_WHAT TO PRODUCE:_ From the material below, copy out each line with the word "legend" in it.

╔══

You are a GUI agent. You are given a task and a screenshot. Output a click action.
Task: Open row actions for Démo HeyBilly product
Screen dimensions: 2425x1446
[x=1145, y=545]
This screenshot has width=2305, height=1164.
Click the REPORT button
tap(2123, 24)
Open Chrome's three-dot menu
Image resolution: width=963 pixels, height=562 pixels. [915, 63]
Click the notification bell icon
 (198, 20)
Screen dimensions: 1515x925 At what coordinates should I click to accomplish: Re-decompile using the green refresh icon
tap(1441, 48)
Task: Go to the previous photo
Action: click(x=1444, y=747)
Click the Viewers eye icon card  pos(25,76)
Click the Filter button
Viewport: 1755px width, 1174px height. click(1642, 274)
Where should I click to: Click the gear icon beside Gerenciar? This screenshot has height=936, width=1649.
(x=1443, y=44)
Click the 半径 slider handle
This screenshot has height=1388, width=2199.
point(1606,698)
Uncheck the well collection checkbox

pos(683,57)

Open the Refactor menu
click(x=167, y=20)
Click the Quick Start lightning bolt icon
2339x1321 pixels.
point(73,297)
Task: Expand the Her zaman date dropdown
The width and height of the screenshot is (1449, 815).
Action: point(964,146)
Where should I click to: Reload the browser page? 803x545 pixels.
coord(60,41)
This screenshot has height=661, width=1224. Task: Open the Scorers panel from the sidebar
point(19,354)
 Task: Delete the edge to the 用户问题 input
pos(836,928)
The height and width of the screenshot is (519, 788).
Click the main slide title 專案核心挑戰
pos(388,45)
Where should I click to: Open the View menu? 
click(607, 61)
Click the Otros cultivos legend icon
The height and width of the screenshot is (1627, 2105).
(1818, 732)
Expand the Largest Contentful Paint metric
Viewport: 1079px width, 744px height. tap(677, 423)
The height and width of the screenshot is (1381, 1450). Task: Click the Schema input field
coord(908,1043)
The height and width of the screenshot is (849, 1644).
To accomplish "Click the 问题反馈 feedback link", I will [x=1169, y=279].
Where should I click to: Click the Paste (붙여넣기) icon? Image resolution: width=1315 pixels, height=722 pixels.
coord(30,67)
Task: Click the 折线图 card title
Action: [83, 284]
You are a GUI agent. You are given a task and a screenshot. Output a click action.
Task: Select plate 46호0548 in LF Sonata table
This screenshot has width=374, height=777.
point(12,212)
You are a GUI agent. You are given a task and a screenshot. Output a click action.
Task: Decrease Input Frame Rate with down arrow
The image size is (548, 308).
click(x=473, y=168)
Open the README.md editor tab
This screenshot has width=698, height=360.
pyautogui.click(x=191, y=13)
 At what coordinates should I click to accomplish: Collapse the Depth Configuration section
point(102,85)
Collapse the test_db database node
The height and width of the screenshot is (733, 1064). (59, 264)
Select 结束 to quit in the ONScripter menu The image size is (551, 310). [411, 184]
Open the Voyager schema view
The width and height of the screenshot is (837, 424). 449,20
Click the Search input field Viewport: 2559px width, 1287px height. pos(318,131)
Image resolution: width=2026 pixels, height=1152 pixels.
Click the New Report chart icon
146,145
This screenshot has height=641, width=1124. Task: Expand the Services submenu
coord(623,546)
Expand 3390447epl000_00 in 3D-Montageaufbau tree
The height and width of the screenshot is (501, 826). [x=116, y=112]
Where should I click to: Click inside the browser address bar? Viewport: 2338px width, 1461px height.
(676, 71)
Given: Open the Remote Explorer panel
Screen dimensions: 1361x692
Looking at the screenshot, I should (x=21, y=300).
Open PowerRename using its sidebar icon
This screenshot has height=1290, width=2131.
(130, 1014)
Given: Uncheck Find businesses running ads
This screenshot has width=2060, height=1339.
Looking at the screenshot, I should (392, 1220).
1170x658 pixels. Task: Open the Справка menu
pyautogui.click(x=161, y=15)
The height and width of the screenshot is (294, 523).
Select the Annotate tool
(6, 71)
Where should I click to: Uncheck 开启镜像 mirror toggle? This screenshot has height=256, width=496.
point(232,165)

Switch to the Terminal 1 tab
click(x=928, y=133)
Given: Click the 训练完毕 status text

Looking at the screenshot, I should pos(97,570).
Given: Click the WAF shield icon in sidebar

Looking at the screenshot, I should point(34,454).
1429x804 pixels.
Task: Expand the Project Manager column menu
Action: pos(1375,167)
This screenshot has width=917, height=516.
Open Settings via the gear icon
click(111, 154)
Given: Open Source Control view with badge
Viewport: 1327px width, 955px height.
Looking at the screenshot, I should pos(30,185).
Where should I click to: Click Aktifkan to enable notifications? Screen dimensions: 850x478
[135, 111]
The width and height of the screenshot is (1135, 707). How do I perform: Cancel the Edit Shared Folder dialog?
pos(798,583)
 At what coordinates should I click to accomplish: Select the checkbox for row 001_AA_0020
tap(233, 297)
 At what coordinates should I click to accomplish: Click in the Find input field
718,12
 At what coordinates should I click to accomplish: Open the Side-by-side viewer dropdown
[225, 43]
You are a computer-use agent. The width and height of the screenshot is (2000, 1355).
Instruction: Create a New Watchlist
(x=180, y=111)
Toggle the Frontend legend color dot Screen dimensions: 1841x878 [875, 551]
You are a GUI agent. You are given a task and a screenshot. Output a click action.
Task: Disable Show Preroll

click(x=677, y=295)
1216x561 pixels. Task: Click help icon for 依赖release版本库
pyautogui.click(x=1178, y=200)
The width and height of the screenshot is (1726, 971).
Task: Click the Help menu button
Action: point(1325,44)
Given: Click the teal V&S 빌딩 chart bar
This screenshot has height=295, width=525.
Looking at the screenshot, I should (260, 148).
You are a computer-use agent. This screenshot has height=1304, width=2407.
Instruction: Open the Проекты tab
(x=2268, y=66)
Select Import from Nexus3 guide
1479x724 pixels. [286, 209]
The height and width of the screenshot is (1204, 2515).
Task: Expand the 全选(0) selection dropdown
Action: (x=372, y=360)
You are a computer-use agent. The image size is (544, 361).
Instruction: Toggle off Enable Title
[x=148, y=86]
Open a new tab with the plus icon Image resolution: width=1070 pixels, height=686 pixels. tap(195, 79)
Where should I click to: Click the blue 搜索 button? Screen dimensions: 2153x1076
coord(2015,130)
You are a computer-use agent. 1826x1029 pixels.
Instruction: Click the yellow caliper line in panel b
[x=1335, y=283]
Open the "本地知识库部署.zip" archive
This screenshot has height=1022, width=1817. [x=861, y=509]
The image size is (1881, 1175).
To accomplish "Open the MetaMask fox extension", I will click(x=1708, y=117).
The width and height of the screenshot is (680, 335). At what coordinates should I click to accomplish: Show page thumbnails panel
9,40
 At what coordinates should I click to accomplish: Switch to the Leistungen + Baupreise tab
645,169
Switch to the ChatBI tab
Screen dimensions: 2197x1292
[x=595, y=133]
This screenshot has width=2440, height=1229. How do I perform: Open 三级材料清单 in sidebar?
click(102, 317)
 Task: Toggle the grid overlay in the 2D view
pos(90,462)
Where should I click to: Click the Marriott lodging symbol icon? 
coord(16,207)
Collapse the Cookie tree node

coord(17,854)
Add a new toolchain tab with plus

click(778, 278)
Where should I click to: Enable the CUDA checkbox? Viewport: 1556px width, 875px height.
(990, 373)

╚══

_YOUR SOLUTION:_
Click the Otros cultivos legend icon
Toggle the Frontend legend color dot Screen dimensions: 1841x878 [875, 551]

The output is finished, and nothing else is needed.